Depuis quelques jours, les après-midis à Bossangoa sont marqués par des rafales violentes, capables de faire voler les feuilles, casser des branches, et parfois même déraciner les arbres les moins solides. Habituellement, ces vents annoncent l’arrivée des premières pluies, mais cette année, ils semblent plutôt les chasser.
Cette situation préoccupe tout le monde, des habitants aux autorités environnementales. Comme l’explique Étienne Ngueretoume, directeur régional des Eaux et Forêts, les pluies auraient dû commencer dès le mois dernier, laissant aux agriculteurs le temps de préparer leurs terres avant avril. « Chaque après-midi, le vent souffle très fort, et bien que quelques gouttes tombent parfois, la pluie ne parvient jamais réellement au sol », explique le responsable. Ces rafales emportent les précipitations avant qu’elles ne se forment, privant ainsi la région du démarrage attendu de la saison humide.

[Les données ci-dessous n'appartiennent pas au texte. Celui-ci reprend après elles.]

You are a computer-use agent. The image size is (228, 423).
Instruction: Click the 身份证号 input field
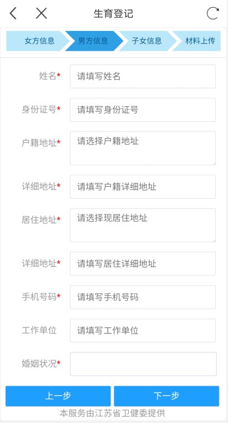click(x=143, y=110)
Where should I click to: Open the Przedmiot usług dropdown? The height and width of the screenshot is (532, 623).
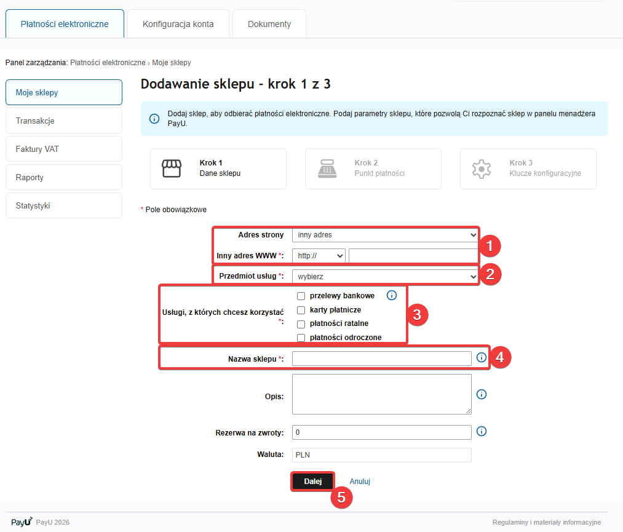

Un dérèglement attribué au changement climatique
Les services environnementaux s’inquiètent : ce retard des pluies et ces vents inhabituellement violents seraient peut-être un signe de plus du changement climatique, qui se fait de plus en plus sentir en Centrafrique. Les cycles naturels semblent déréglés, les pluies tombent au hasard, et les saisons deviennent difficiles à prévoir. « D’habitude, ces phénomènes annoncent la pluie. Mais cette année, ils ne font que détraquer le temps. C’est sans doute encore une conséquence des changements climatiques », constate Étienne Ngueretoume.
Premières pluies : Les agriculteurs doivent prendre leur mal en patience
À Bossangoa, les agriculteurs commencent à s’inquiéter sérieusement. Ils attendent les premières pluies pour se lancer dans leurs travaux de saison, mais le ciel tarde à se montrer clément. Sans ces précipitations, impossible de préparer les champs, de semer, ou même d’organiser la campagne agricole à venir.
De leur côté, les autorités environnementales mettent en garde la population : il faut rester prudent face aux chutes d’arbres et aux rafales de vent, qui pourraient fragiliser certaines habitations. En attendant que la pluie revienne vraiment, Bossangoa vit les yeux tournés vers le ciel, partagée entre l’inquiétude et un fragile espoir.